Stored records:
******************************
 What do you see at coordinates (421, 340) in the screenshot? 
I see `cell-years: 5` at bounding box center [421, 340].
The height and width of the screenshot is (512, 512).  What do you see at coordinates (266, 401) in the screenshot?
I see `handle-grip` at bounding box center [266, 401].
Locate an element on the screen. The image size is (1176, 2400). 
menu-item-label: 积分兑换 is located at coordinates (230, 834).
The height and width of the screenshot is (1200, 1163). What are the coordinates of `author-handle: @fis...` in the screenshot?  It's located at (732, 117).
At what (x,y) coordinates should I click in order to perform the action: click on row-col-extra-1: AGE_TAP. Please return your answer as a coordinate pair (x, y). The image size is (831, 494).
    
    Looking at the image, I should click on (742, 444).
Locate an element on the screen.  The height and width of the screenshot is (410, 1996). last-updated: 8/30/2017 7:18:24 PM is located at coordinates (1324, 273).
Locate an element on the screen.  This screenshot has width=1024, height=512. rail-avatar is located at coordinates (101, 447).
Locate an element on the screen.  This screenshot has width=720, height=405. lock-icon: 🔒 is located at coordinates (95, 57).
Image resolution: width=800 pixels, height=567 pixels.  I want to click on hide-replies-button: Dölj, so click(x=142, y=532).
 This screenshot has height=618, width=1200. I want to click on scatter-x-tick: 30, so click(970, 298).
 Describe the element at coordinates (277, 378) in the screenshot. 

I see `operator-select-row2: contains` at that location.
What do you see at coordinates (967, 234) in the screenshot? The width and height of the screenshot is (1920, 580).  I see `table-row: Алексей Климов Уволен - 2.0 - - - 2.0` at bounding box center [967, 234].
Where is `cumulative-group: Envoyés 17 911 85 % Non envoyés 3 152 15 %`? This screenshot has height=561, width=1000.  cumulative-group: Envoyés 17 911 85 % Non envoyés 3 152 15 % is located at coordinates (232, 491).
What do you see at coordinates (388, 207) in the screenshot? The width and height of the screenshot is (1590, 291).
******************************
**EXERCISE REQUIREMENTS**
Turn the rows above into a numbered list, dropping any blank lines.

**YOUR SOLUTION**
1.  What do you see at coordinates (421, 340) in the screenshot? 
2. I see `cell-years: 5` at bounding box center [421, 340].
3. The height and width of the screenshot is (512, 512).  What do you see at coordinates (266, 401) in the screenshot?
4. I see `handle-grip` at bounding box center [266, 401].
5. Locate an element on the screen. The image size is (1176, 2400). 
6. menu-item-label: 积分兑换 is located at coordinates (230, 834).
7. The height and width of the screenshot is (1200, 1163). What are the coordinates of `author-handle: @fis...` in the screenshot?  It's located at (732, 117).
8. At what (x,y) coordinates should I click in order to perform the action: click on row-col-extra-1: AGE_TAP. Please return your answer as a coordinate pair (x, y). The image size is (831, 494).
9.     Looking at the image, I should click on (742, 444).
10. Locate an element on the screen.  The height and width of the screenshot is (410, 1996). last-updated: 8/30/2017 7:18:24 PM is located at coordinates (1324, 273).
11. Locate an element on the screen.  This screenshot has width=1024, height=512. rail-avatar is located at coordinates (101, 447).
12. Locate an element on the screen.  This screenshot has width=720, height=405. lock-icon: 🔒 is located at coordinates (95, 57).
13. Image resolution: width=800 pixels, height=567 pixels.  I want to click on hide-replies-button: Dölj, so click(x=142, y=532).
14.  This screenshot has height=618, width=1200. I want to click on scatter-x-tick: 30, so click(970, 298).
15.  Describe the element at coordinates (277, 378) in the screenshot. 
16. I see `operator-select-row2: contains` at that location.
17. What do you see at coordinates (967, 234) in the screenshot? The width and height of the screenshot is (1920, 580).  I see `table-row: Алексей Климов Уволен - 2.0 - - - 2.0` at bounding box center [967, 234].
18. Where is `cumulative-group: Envoyés 17 911 85 % Non envoyés 3 152 15 %`? This screenshot has height=561, width=1000.  cumulative-group: Envoyés 17 911 85 % Non envoyés 3 152 15 % is located at coordinates (232, 491).
19. What do you see at coordinates (388, 207) in the screenshot? The width and height of the screenshot is (1590, 291).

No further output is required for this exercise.